8
Yorum
35
Beğeni
5,0
Puan
407
Okunma

Rüzgâr kulağımı yardı
ve gece orada durdu.
Gökte tek yıldız maviye boyandı,
yüreğimden yanık şiirler geçti
zerre zerre,
sırtlarında kızıl kor taşıyan kervanlar gibi.

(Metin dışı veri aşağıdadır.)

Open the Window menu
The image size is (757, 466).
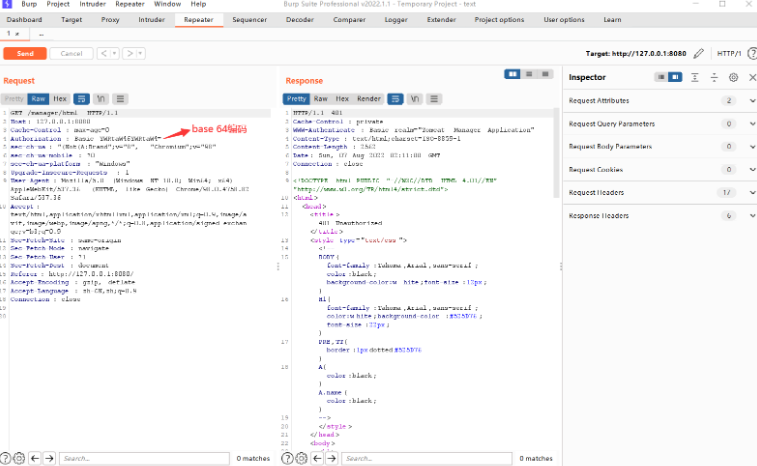[167, 4]
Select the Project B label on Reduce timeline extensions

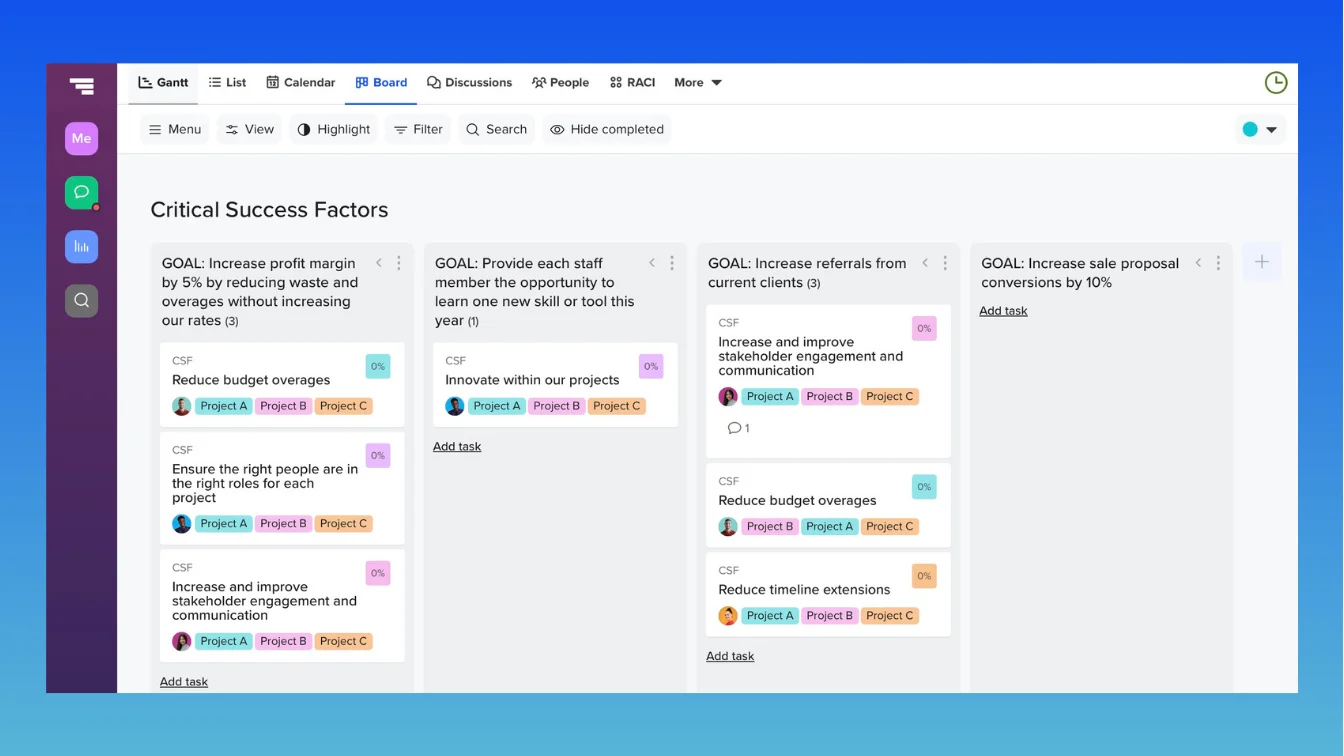click(x=829, y=615)
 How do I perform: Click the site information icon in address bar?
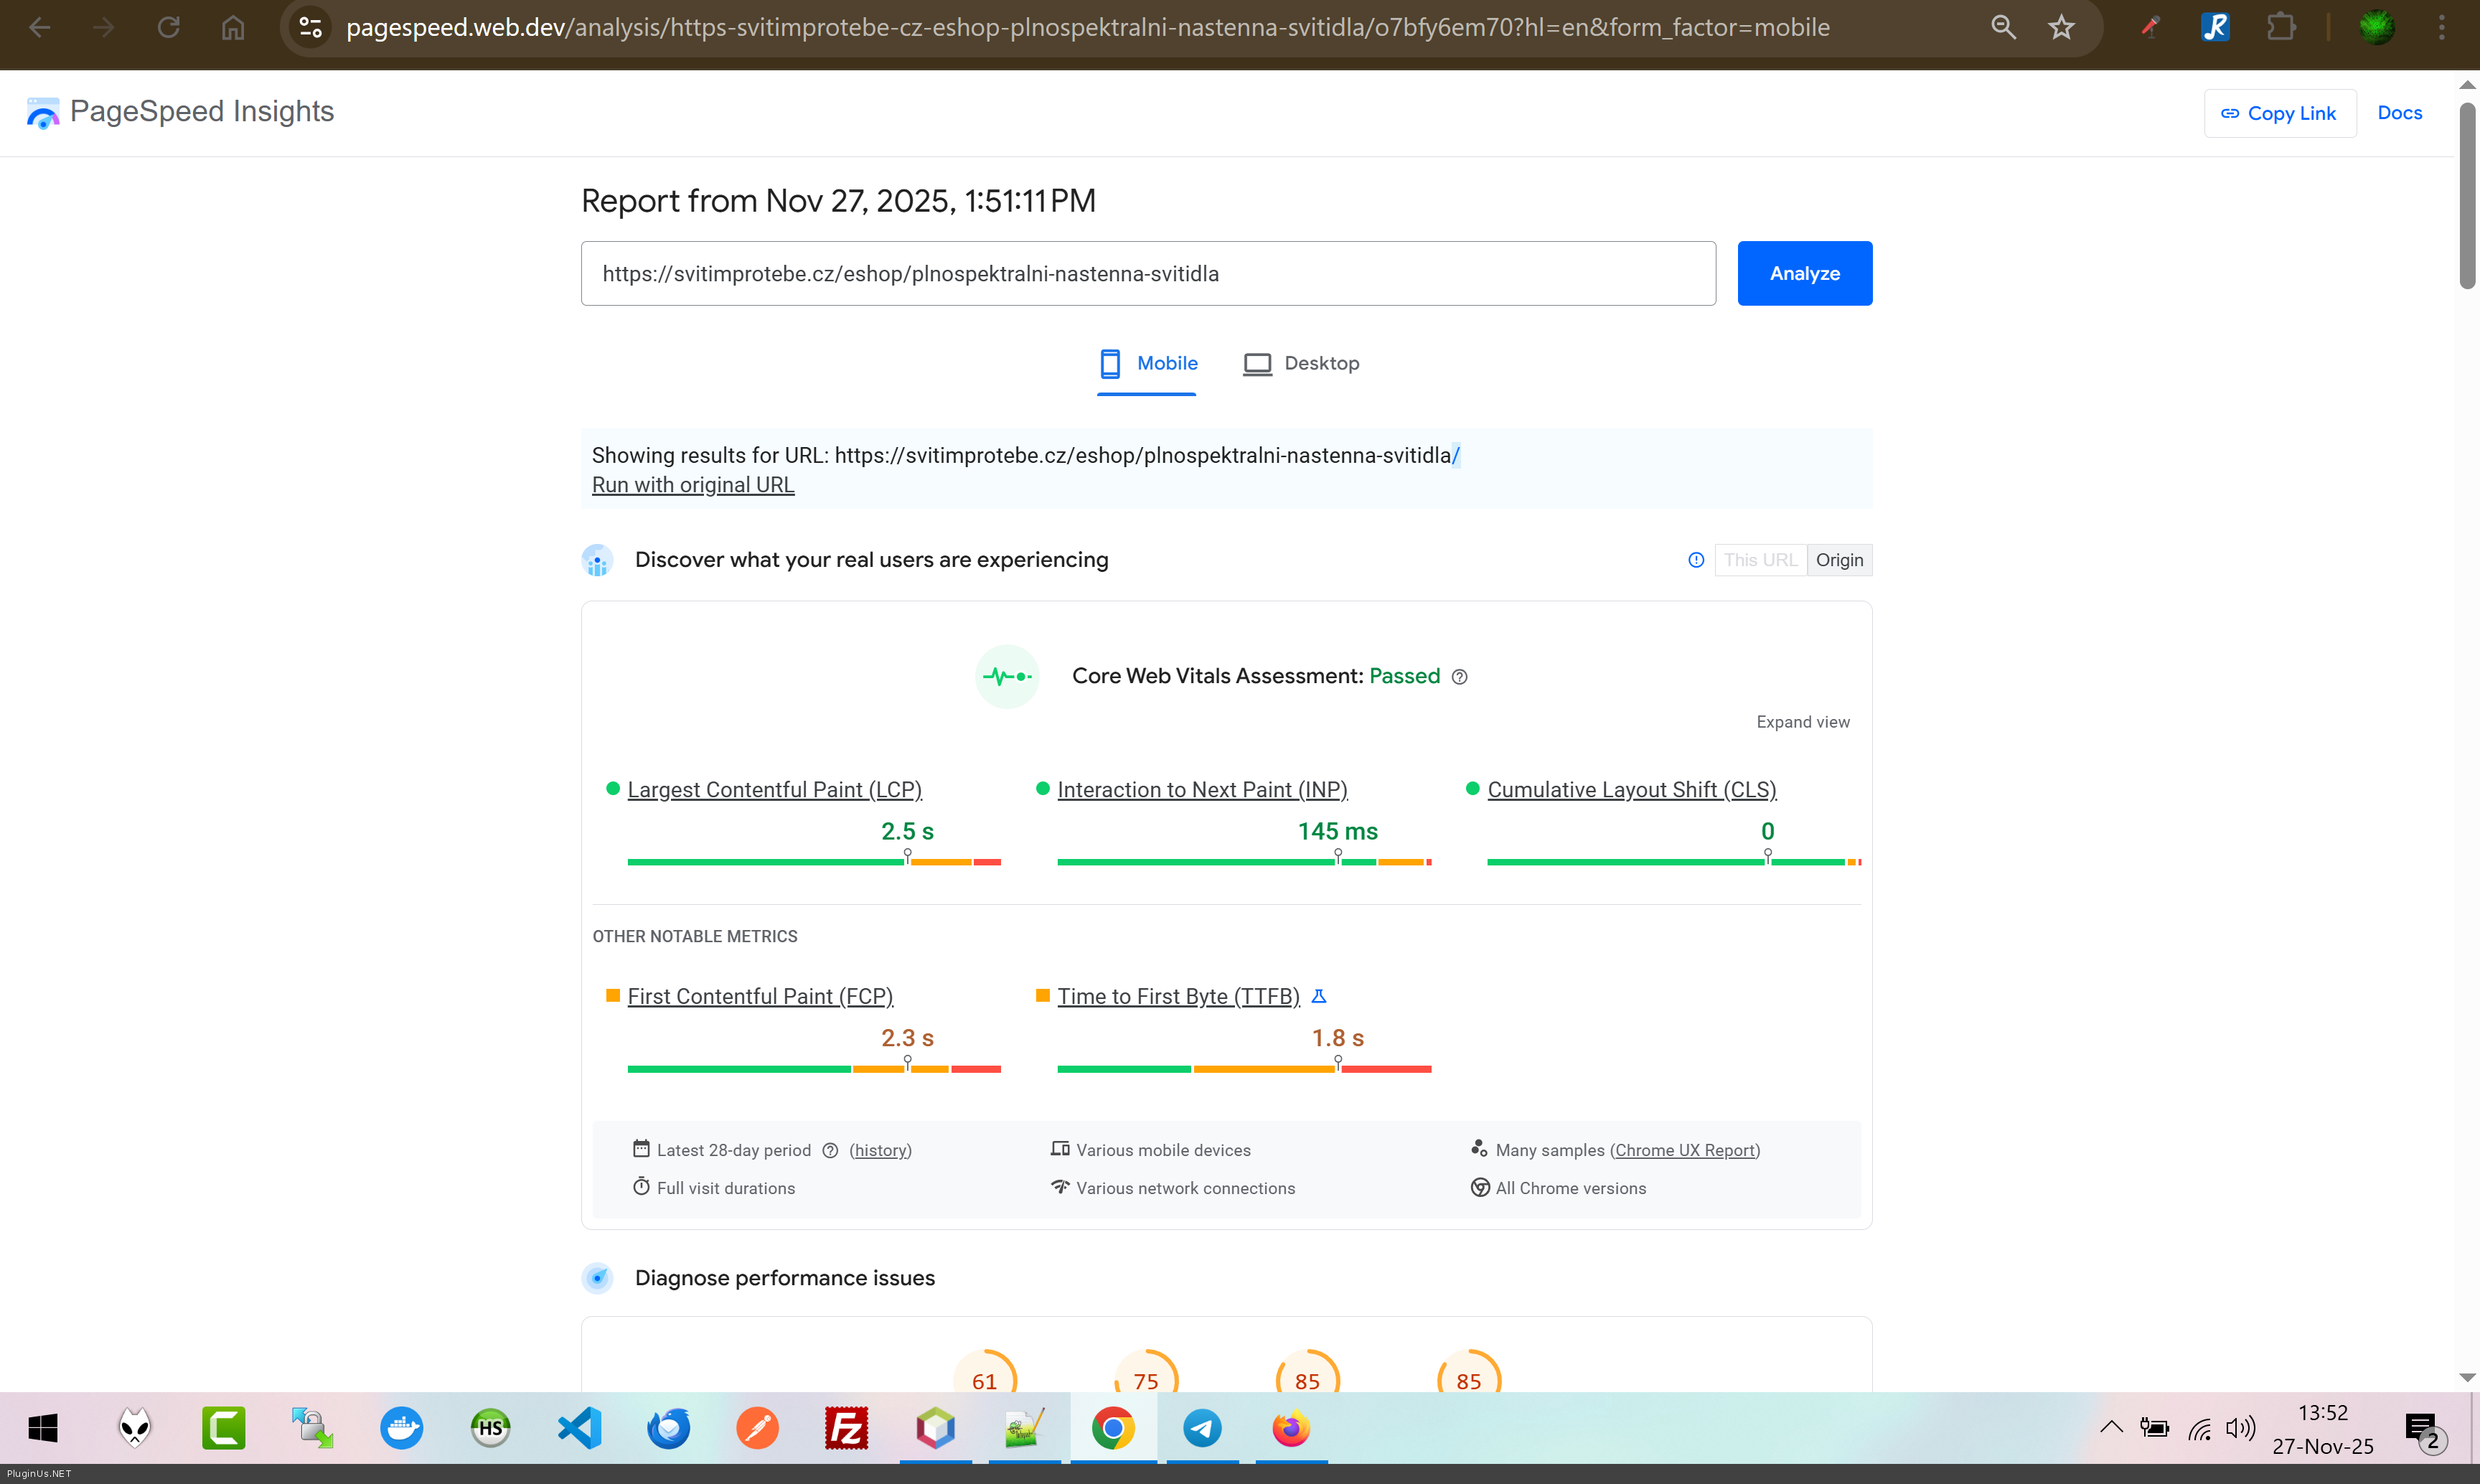(311, 27)
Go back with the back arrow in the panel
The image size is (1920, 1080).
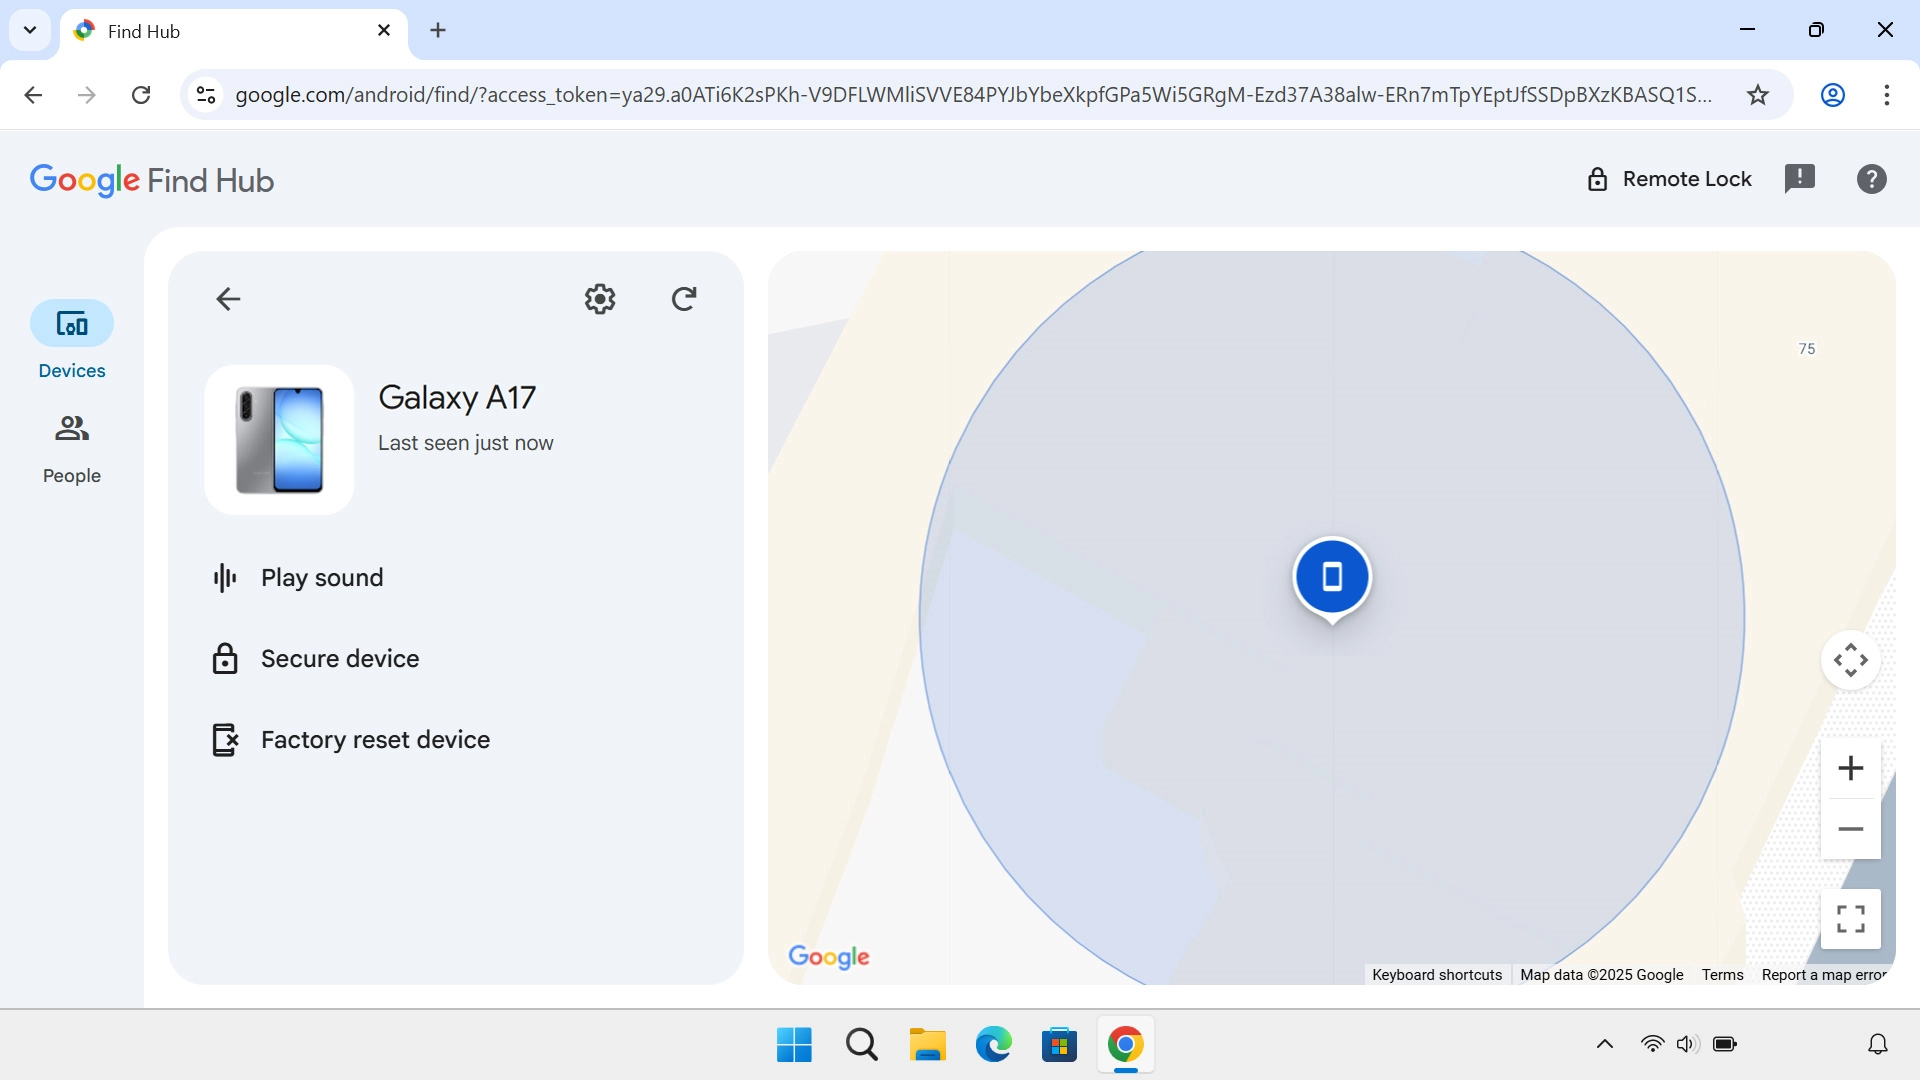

İlk durakta ezilmiş bir böğürtlen,
parmaklarımda kalan renk
sanki bir mevsim geçişi.
Rüzgâr hâlâ keskin, evet,
ama otların arasından
bir serçe düştü gölgeme;
kaçmadı.
Dünya, o an,
biraz olsun kendine benzedi.
Sesimin içinde
uzak bir sabah çıtırtısı.
Önümde ıssız bir coğrafya,
alnımda ince bir çizgi.
Defterime eğildim sonra.
Harfler,
italik bir yüz taşıdı
cemalim ormanında;
yüksek ses istemeyen bir yerden
dilsiz bir sükûtla baktı bana.
Derken bir destan arayışı
Derken yorgun yolcunun şehri,
bitimsiz bir geceyi omuzlarında.
Derken hiç kararmamış o ay feneri,
uzaktan,
lem’âsıyla bana doğru akıyormuş gibi.
Kentin eski liman kapısından
bir tren sesi kalkar.
Bakıyorum,
menzil birdenbire bana soyunur.
Denizin ezgisi
avluda dolaşır şimdi.
Ayağımın altında
tarih kitabından düşmüş bir kelime.
Birdenbire çıkıyorum sessiz yuvadan,
uzak bir iklimden
yalnızca bir dem almak için.
Adımlarım sarsak.
Kızıl bir hüzün kanar içimde.
Mest olmuş zaman,
bir perdah gibi yaldızlar sessizliği.
Sabah erken geldi bu kez.
Pencerenin önünde
bir şey yer değiştirdi,
sessizdi sadece.
Gökyüzü açıktı;
sanki her şey
olduğu yerde kalabilirdi.
Uzaklık duruyordu hâlâ,
yudumladığım iklimden.
Bir cümle geçerken içimden
bozulmadı adımlarım
Ve rüzgâr,
yolumdan geçti.
Bir hâb kadar yavaş,
bir lâl kadar derin.
5.0
100% (20)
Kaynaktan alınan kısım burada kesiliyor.